Despite inflation which the government is trying to handle and genuine public sentiments, the once dooming economy of Pakistan is now recovering. Pakistan is on a stable position.

The reserves that were 7.2b USD in 2018 are now above 13b USD apart from the reserves held with the commercial banks. As per the report released by the AHL (Arif Habib Limited), it is expected that the economy of Pakistan will bounce back in 2021. The world has started recognizing that Pakistan’s economy has started to shape up.

The positive news is that the World Bank’s latest report explains that Pakistan has become a new entrant, with the fourth highest commitments in terms of investment, leaving behind the enemy state India, which lies on the 5th spot. This is happening because Pakistan is becoming an attraction for investors. The large markets of the world are planning to invest in the county, especially in the energy sector. Pakistan’s economy is now witnessing an upward trend unlike past, the fruits of which will soon reach the common man. In the fiscal year 20/21, the collection of tax grew by 4.5%, the remittances expanded by 26.5%, FDI (Foreign Direct investment) elevated to 9.1% and a surplus current account for consecutive 4 months, a total of 1.2b$.

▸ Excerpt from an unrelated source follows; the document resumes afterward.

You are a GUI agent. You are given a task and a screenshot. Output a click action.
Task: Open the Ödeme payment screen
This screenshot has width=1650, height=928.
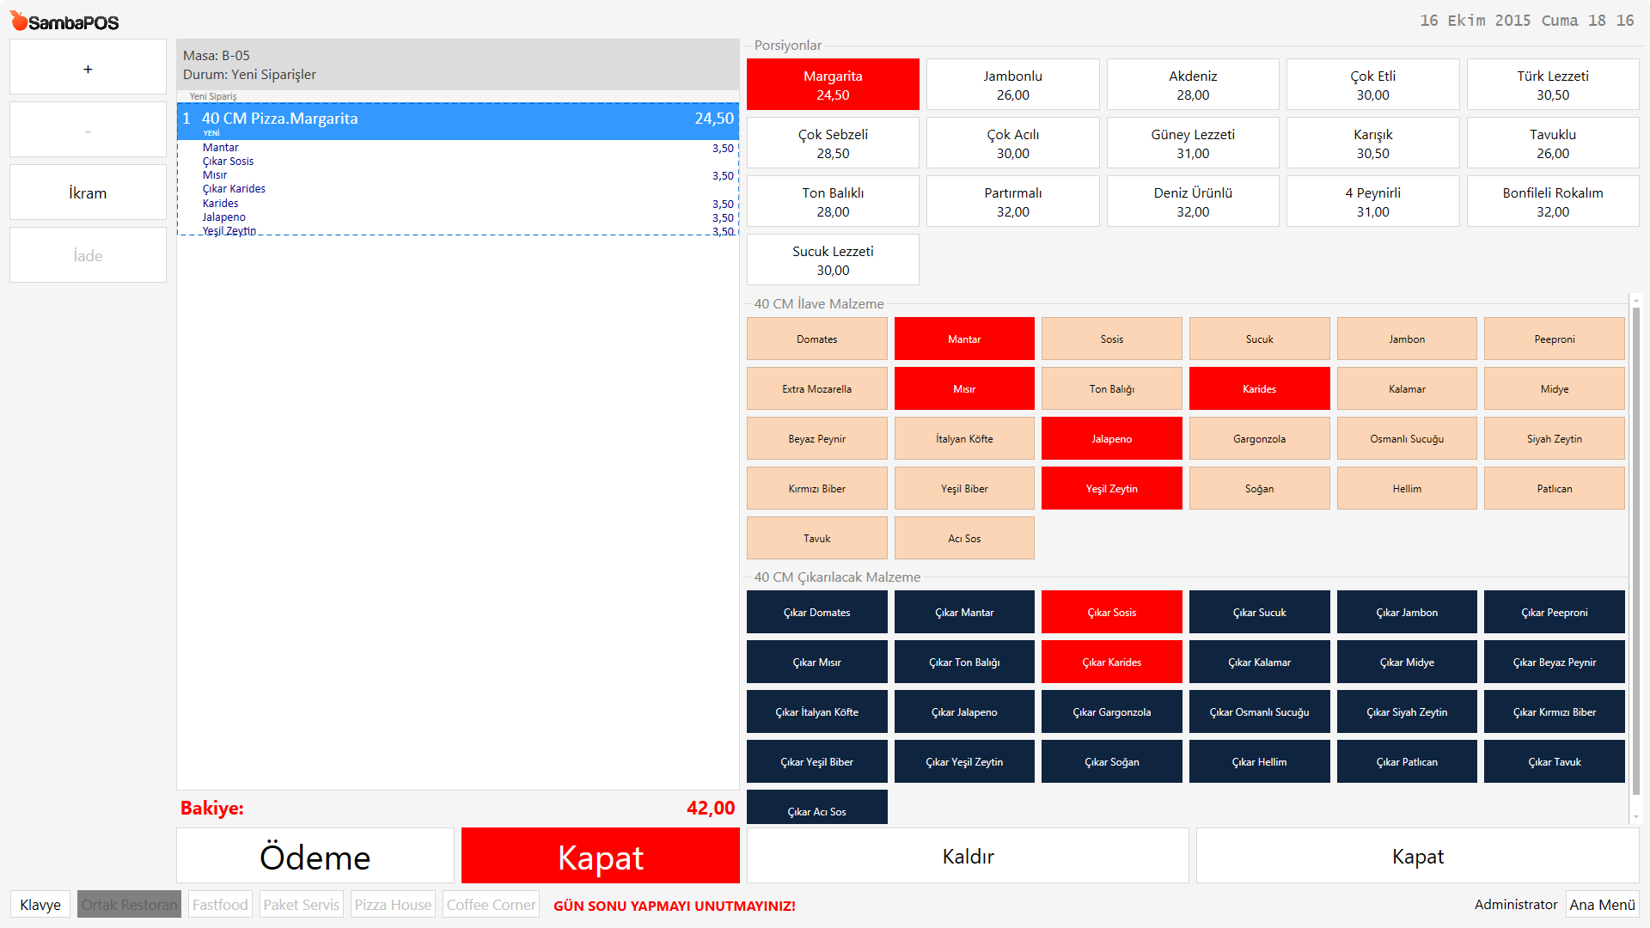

As per the state bank, the liquid foreign reserves held by Pakistan have elevated to $20b. These economic indicators prove that Pakistan is moving in the right direction in terms of economy. The smart lock down policy by the government in the first wave of Corona, not completely but partially aided the economic damage control. The government’s interest to keep the economy boosting can be witnessed by its interest in the CPEC Projects including Roads, Railways, airports, renewable energy projects and SEZs (Special economic zones). These investments in infrastructure will develop job markets, further strengthening economy. PM’s self interest in economy is also evident from his steps for textile industry in Faisalabad. All these efforts to revive Pakistan’s economy are a positive step for the country, which must be applauded at all levels.

The inflation and the public concerns, especially during the Pandemic, on the ground level exist. The harsh reality is that the common man is less concerned about the stats and ranks the country lies on but more about the rates of common household products including food and medicine. The only hope that lies is that these positive economic indicators soon become a relief for a common man.